╔══
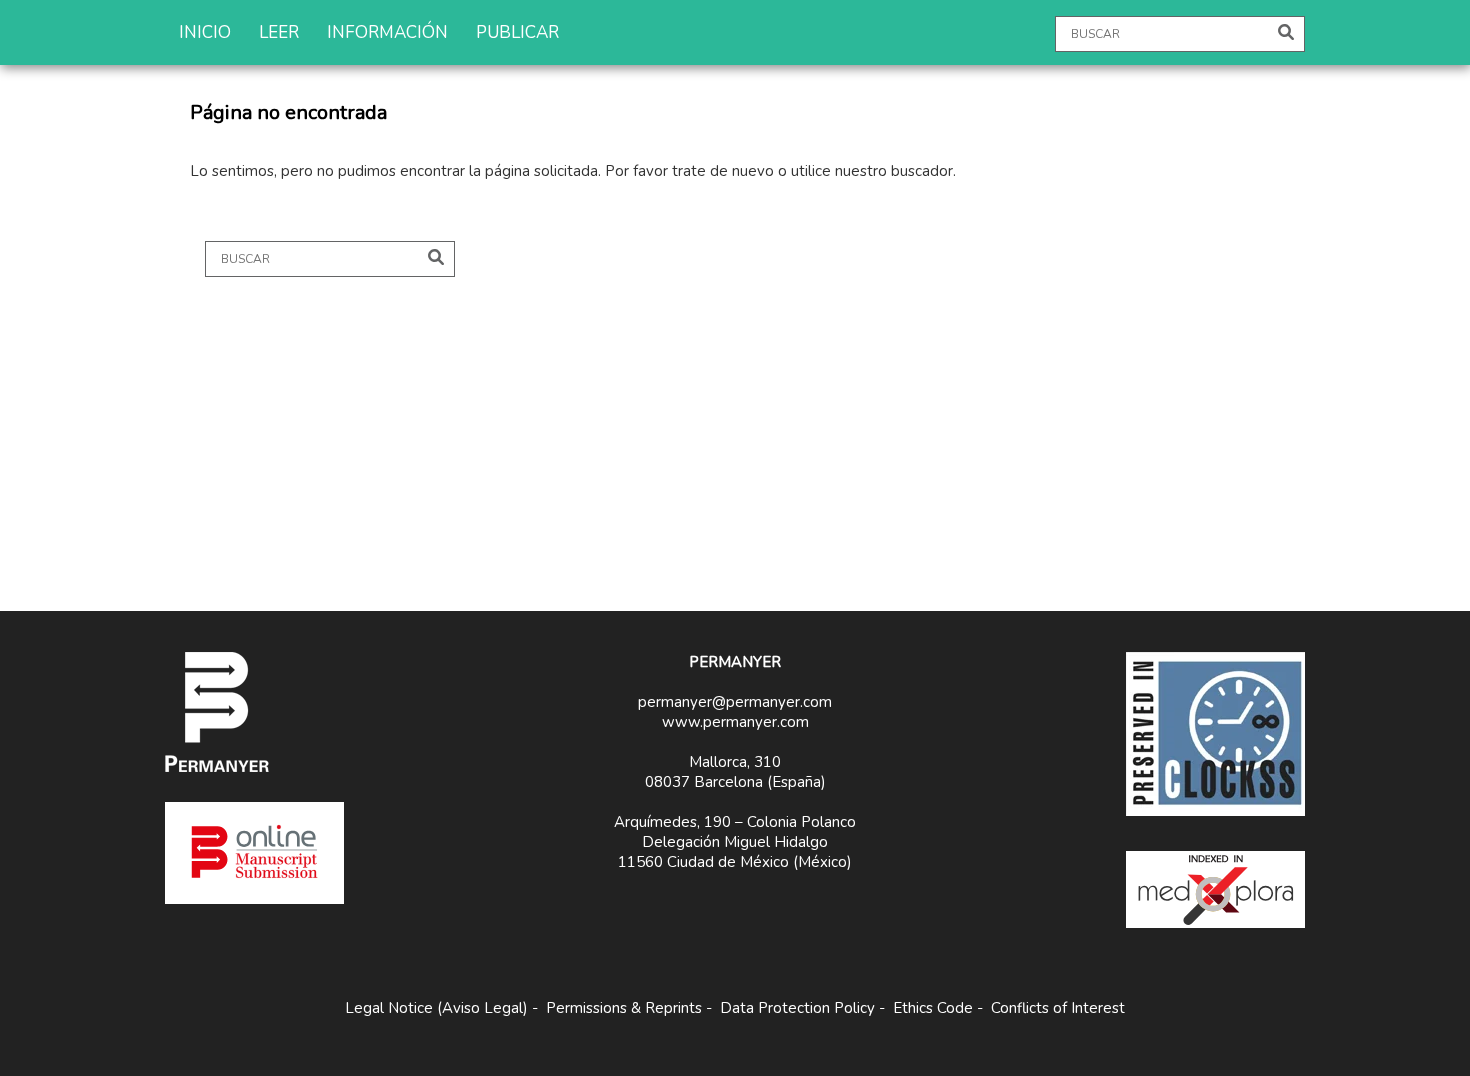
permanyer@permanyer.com (735, 702)
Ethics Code (933, 1008)
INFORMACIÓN (387, 32)
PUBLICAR (517, 32)
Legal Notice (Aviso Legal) (436, 1008)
╚══
**Problem requirements**
Retype the listing verbatim, minus every image.

**Response to this task**
permanyer@permanyer.com (735, 702)
Ethics Code (933, 1008)
INFORMACIÓN (387, 32)
PUBLICAR (517, 32)
Legal Notice (Aviso Legal) (436, 1008)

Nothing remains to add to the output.